During a multi-year break after sophomore year in college, he learned about investing. In business school, he explored ideas that became the groundwork for his innovative investment strategy. McNamee began his career in 1982 at T. Rowe Price Associates, where he managed the top performing Science & Technology Fund. In the next two decades, he launched Integral Capital Partners, the first fund to combine public investments with late stage venture, and co-founded Silver Lake Partners, the first private equity fund focused on technology businesses. In 2004, along with U2’s Bono and former Apple CFO Fred Anderson, he started Elevation Partners, a firm focused on the intersection between technology and media.
Roger’s skills as a musician proved to be an asset in his investing career, where jam sessions were central to culture of the PC industry. He has performed more than 1000 concerts in the bands, Moonalice and Doobie Decibel System, in which he sings and plays guitar. The bands’ websites enable fans to listen to any song or show and to watch every concert on a computer or smartphone. In 2012, the Rock and Roll Hall of Fame Libraries and Archives acquired the digital logs for one of Moonalice’s songs, which has been downloaded 4.6 million times. Moonalice’s logs help tell the story of music’s digital revolution and the rise of direct-from-artist distribution. The band is the first without a label to achieve 1 million downloads of a single song from its own website. McNamee also serves on the board of directors for the Rock and Roll Hall of Fame Museum. He is a co-founder of the Haight Street Art Center and the Center for Counterculture Studies, which celebrate and preserve San Francisco's tradition of music-related poster art.
His long experience in Silicon Valley led to Roger becoming a mentor to Mark Zuckerberg and later an investor in Facebook. After a decade as a cheerleader for Facebook, Roger began in 2016 to see bad actors exploiting Facebook’s advertising tools to commit civil rights violations and interfere in democracy. He reached out to Mark Zuckerberg and Sheryl Sandberg in October 2016 to warn them, but was rebuffed. Along with former Google design ethicist Tristan Harris and others, Roger has been engaged in a campaign to trigger a national conversation about the dark side of social media.

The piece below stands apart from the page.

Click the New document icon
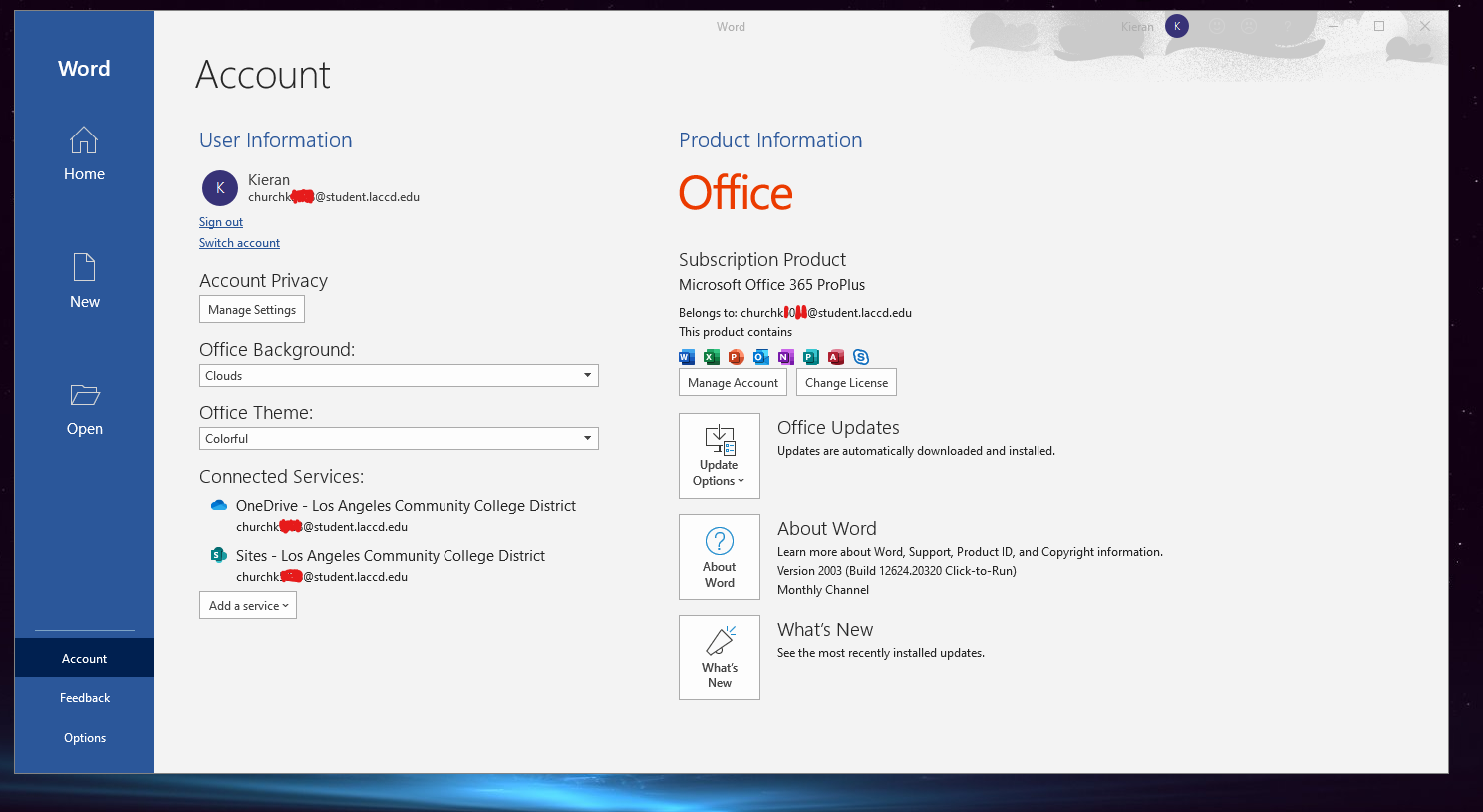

McNamee’s best selling book, Zucked: Waking Up to the Facebook Catastrophe (2019), uses his personal journey of discovery to teach readers about the threat to public health, democracy, privacy, and competition from unregulated internet platforms. Activism has been a full-time job for nearly three years, dominated by speaking engagements and frequent meetings with policy makers. “With a shocking percentage of the country’s population stuck in preference bubbles that blind them to fact,” said McNamee, “we need to think about ways to reconnect people in the real world, to encourage handshakes and eye contact with people who live differently and hold different views.” He is also the author of The New Normal (2004) and The Moonalice Legend: Posters and Words, Volumes 1-8.
McNamee has served as a technical advisor for seasons two through six of HBO’s “Silicon Valley” series, and is a regular guest on CNBC’s “Squawk Alley” and on Ali Velshi’s show on MSNBC. His opinion pieces have been published by The New York Times, The Washington Post, The Guardian, the Financial Times and USA Today.

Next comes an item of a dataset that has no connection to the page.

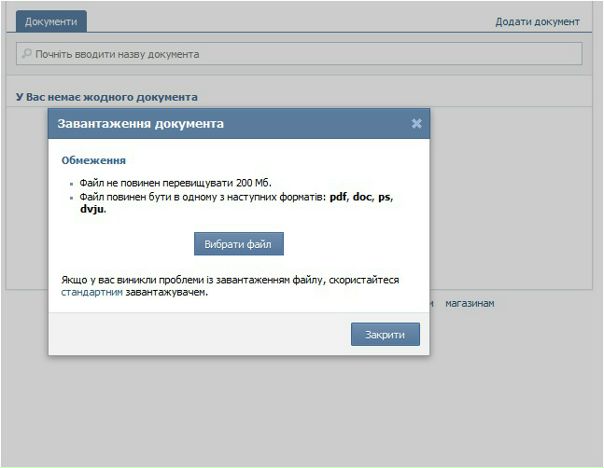Click the bold 'pdf' format text

[x=339, y=197]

McNamee is a past member of boards of the Tuck School of Business at Dartmouth College (where he co-founded the Glassmeyer/McNamee Center for Digital Strategies), Bryn Mawr College, the GRAMMY Foundation, and the operating business of National Geographic. He helped raise more than $8 million to start the Wikimedia Foundation. He serves on the advisory boards of the Open Markets Institute and the Electronic Privacy Information Center. McNamee attended Phillips Exeter Academy, and holds a B. A. from Yale University and an M.B.A. from Tuck.